À la fin du Moyen Âge, le français emprunta l’expression sal ammoniacum sous la forme altérée sel armoniac, probablement par attraction du terme armeniacus ‘arménien’, puisque l’Arménie était à l’époque productrice de chlorure d’ammonium. La forme armoniac a graduellement été remplacée en français classique par sa forme « étymologique » ammoniac. Après avoir désigné le chlorure d’ammonium et la gomme ammoniaque, le nom ammoniac désigna à partir du XVIIIe siècle le nitrure d’hydrogène (NH3). Avant le XIXe siècle, la forme féminine ammoniaque a été généralement confondue avec la forme masculine ammoniac. Au XIXe siècle, on ajoute parfois un qualificatif à la forme féminine pour distinguer le nitrure d’hydrogène gazeux (ammoniaque) de la solution aqueuse de nitrure d’hydrogène (ammoniaque liquide). Ce n’est qu’au tournant du XXe siècle que s’établit la distinction actuelle entre ammoniac ‘nitrure d’hydrogène gazeux’ et ammoniaque ‘solution aqueuse de nitrure d’hydrogène’. Ce choix terminologique a pu être motivé par un rapprochement entre la finale -aque et l’adjectif aqueux.
krypton
Le krypton, le néon et le xénon ont été découverts en 1898 par les chimistes britanniques William Ramsay et Morris William Travers. Ramsay s’inspira de l’adjectif grec kruptos ‘caché’, dérivé du verbe kruptein ‘cacher’, pour nommer le krypton, vraisemblablement dans l’intention de souligner la rareté du krypton dans l’atmosphère terrestre (moins d’une partie par million). La finale en -on provient soit du neutre singulier, krupton, soit de la finale de argon, qui désigne un autre gaz noble découvert quelques années auparavant (1894). L’hélium, le néon, l’argon, le krypton, le xénon et le radon appartiennent aux gaz dits nobles, rares ou inertes, caractérisés entre autres par une très faible réactivité. À l’époque de la découverte du krypton s’est ajouté un autre gaz noble, le métargon, qui s’avéra par la suite n’être que de l’argon contaminé.

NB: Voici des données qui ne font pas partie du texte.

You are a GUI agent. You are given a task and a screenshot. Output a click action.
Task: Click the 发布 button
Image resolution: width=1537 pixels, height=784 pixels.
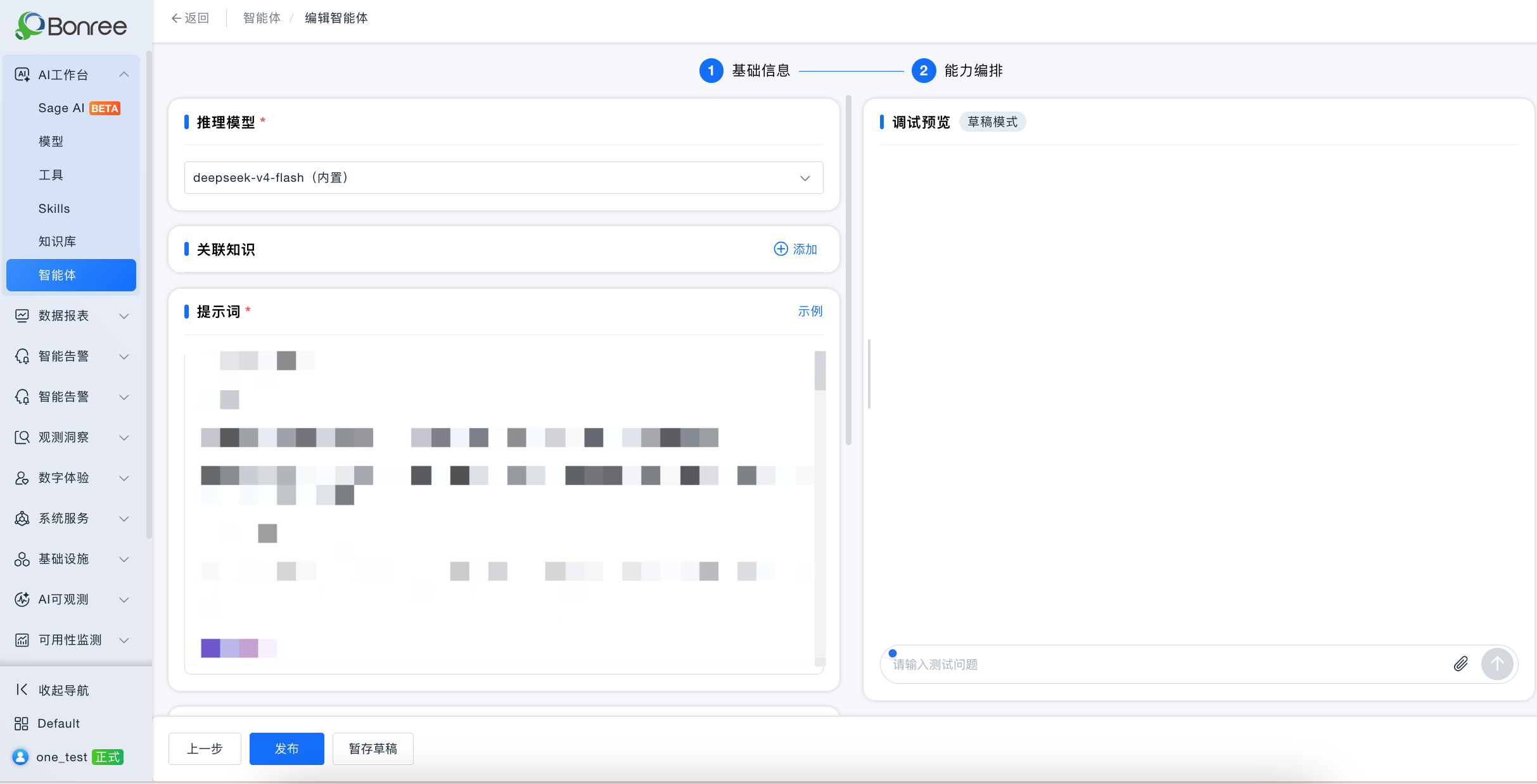tap(287, 749)
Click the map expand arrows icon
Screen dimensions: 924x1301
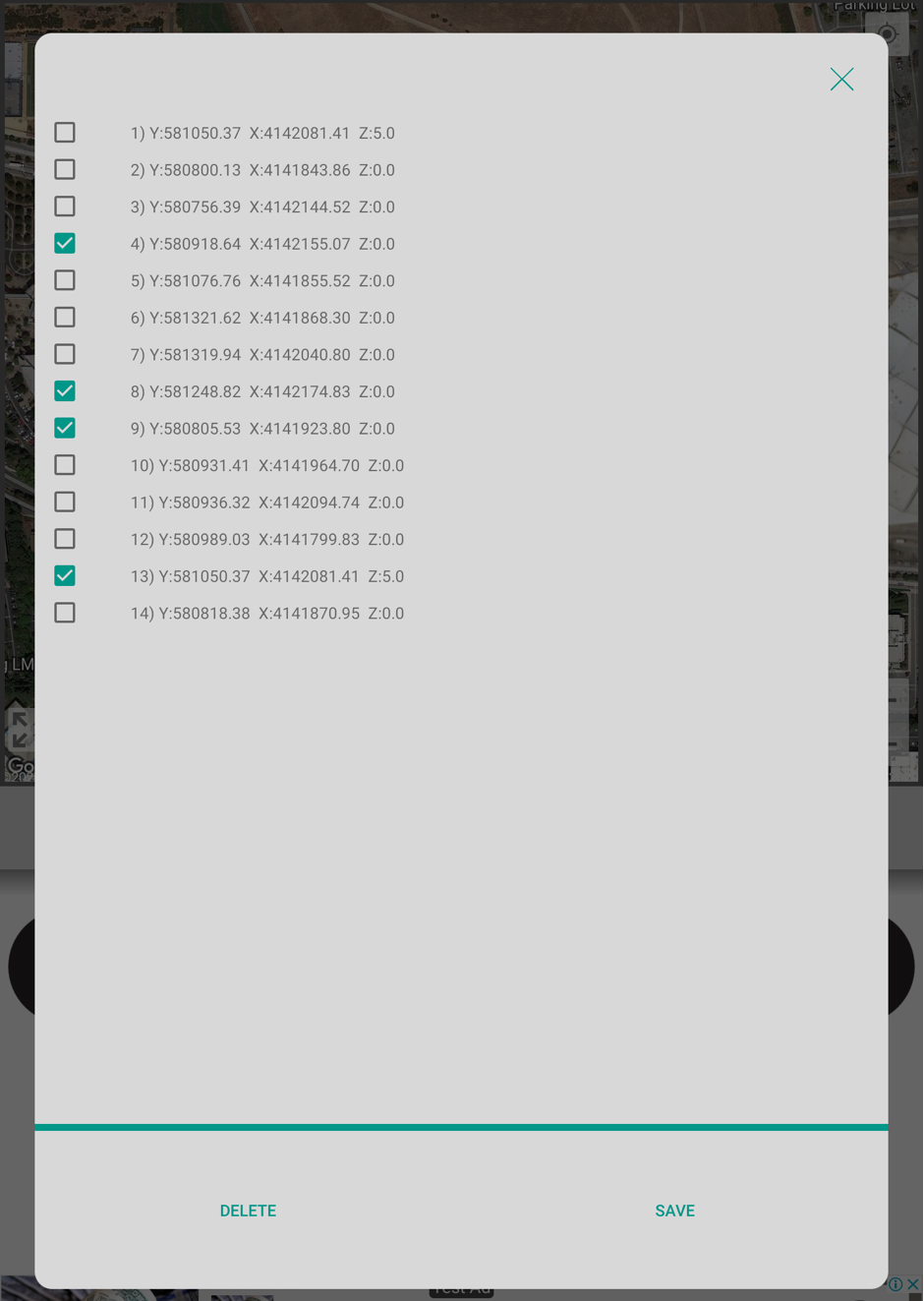point(20,730)
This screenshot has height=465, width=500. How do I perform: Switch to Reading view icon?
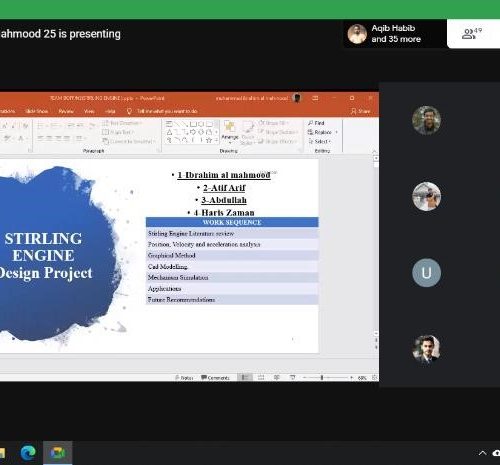click(276, 377)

Le mot krypton est connu en français dès 1898. Une variante crypton concurrencera krypton de 1898 aux années 1920, puis déclinera pour disparaitre dans les années 1960. Krypton et son parent, kryptonite, sont les seuls mots formés à partir de l’étymon grec kruptos qui s’écrivent couramment avec un k. Tous les autres, tels que crypter, décrypter, cryptographie et cryptozoologie, s’écrivent avec un c.
kryptonite
La kryptonite appartient au monde fictif du superhéros Superman, créé par les auteurs Jerry Siegel et Joe Shuster, de Cleveland (États-Unis). Il s’agit d’un élément radioactif, provenant de la planète Krypton (d’où son nom), qui a été synthétisé lors de l’explosion radioactive de la planète. Superman doit éviter tout contact avec cette substance de peur d’en subir les effets débilitants.

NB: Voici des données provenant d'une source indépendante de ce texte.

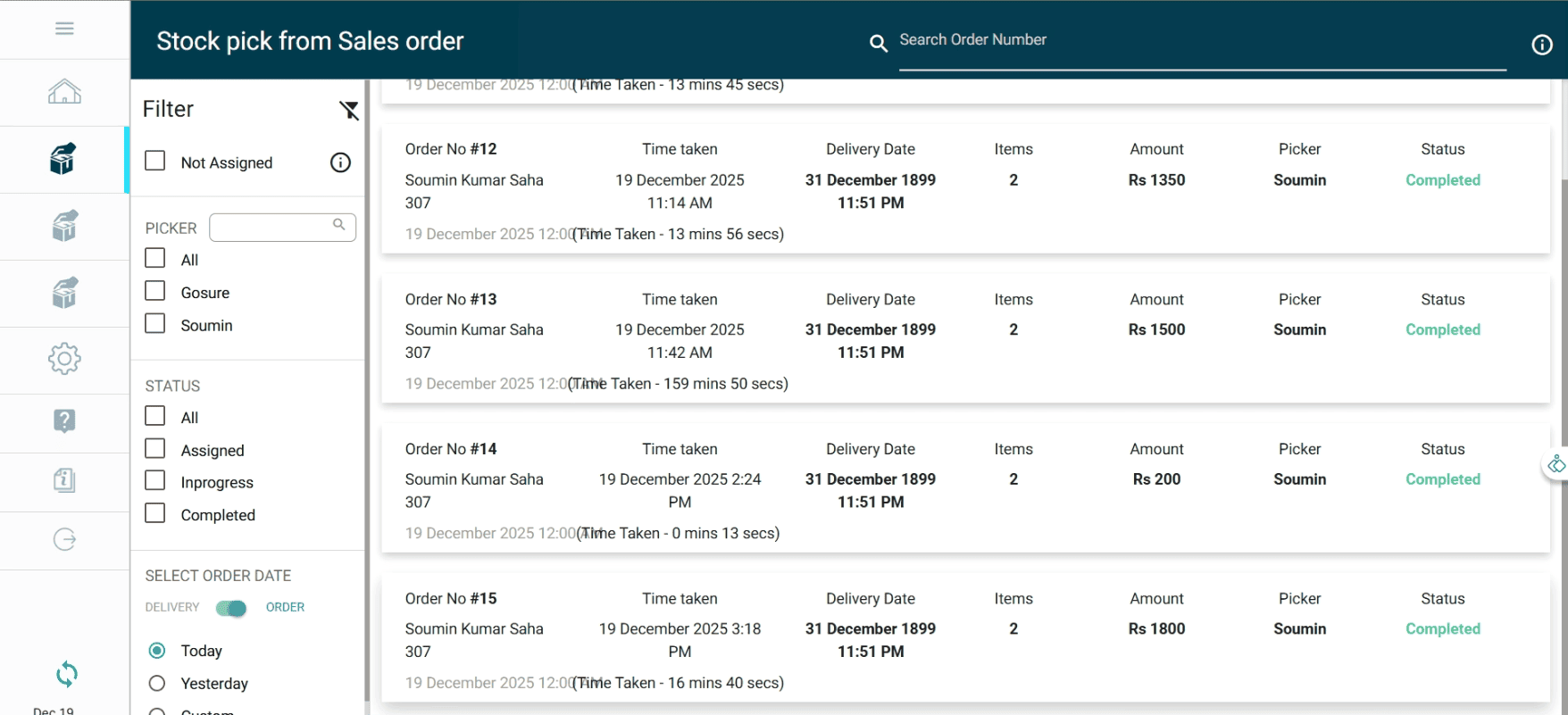Enable the Completed status filter
The image size is (1568, 715).
155,513
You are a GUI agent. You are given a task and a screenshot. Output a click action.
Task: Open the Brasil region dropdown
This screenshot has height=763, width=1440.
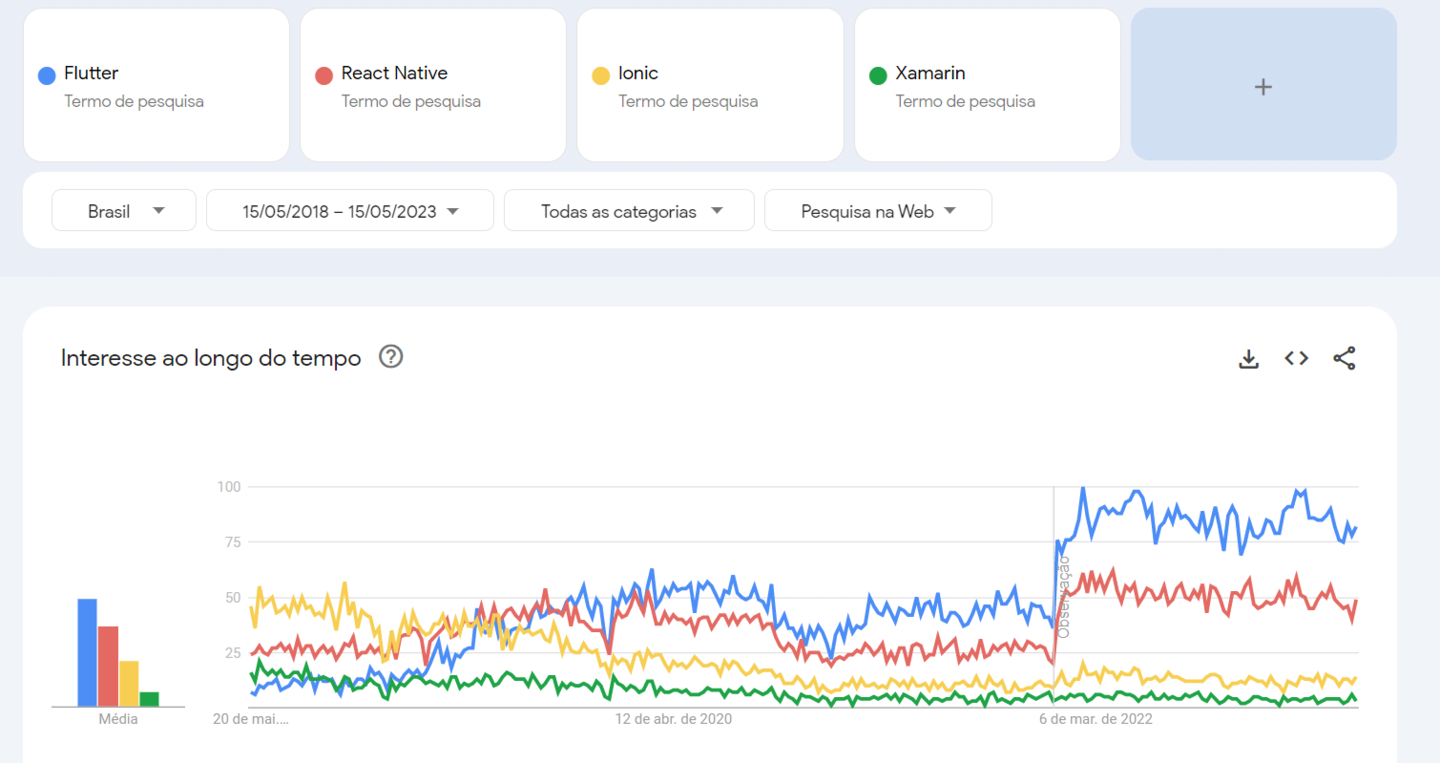pos(123,210)
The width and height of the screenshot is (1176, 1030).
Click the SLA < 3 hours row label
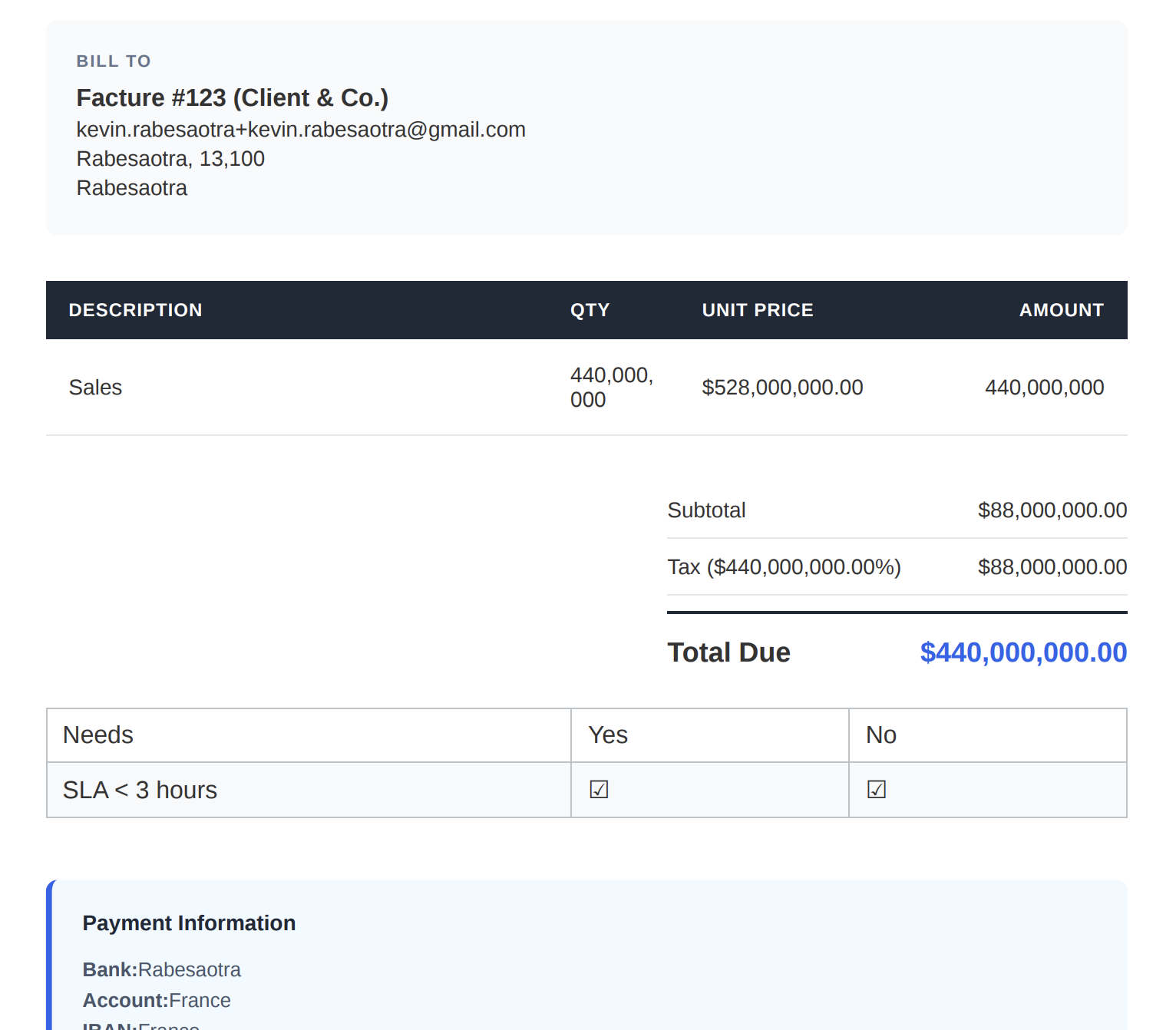pyautogui.click(x=140, y=791)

Le choix de Krypton pour nommer la planète d’origine de Superman a été plausiblement influencé par son homonyme anglais krypton, nom du gaz noble (précédemment décrit), ou bien provient directement de la racine grecque crypt- ‘caché’, à l’origine de krypton. Si c’était le cas, les auteurs auraient voulu souligner le pouvoir « caché » de cette substance. Le suffixe -ite de kryptonite désigne ici un minéral et pourrait de plus évoquer le statut original de la kryptonite, c’est-à-dire une météorite.
Kryptonite est mentionné pour la première fois en anglais non pas dans un texte écrit, mais dans la série radiodiffusée les Aventures de Superman de juin 1943. Le mot écrit apparait peu après dans la presse, mais n’est étrenné dans la bande dessinée Superman qu’en décembre 1949, dans une histoire intitulée à juste titre Superman retourne sur Krypton (Superman Returns to Krypton). Un sens figuré ‘point faible d’une personne’, équivalent plaisant de Achilles’ heel (talon d’Achille en français), apparait dans les années 1960. En français, kryptonite apparait dans les années 1950. Le sens figuré n’est par contre que faiblement attesté.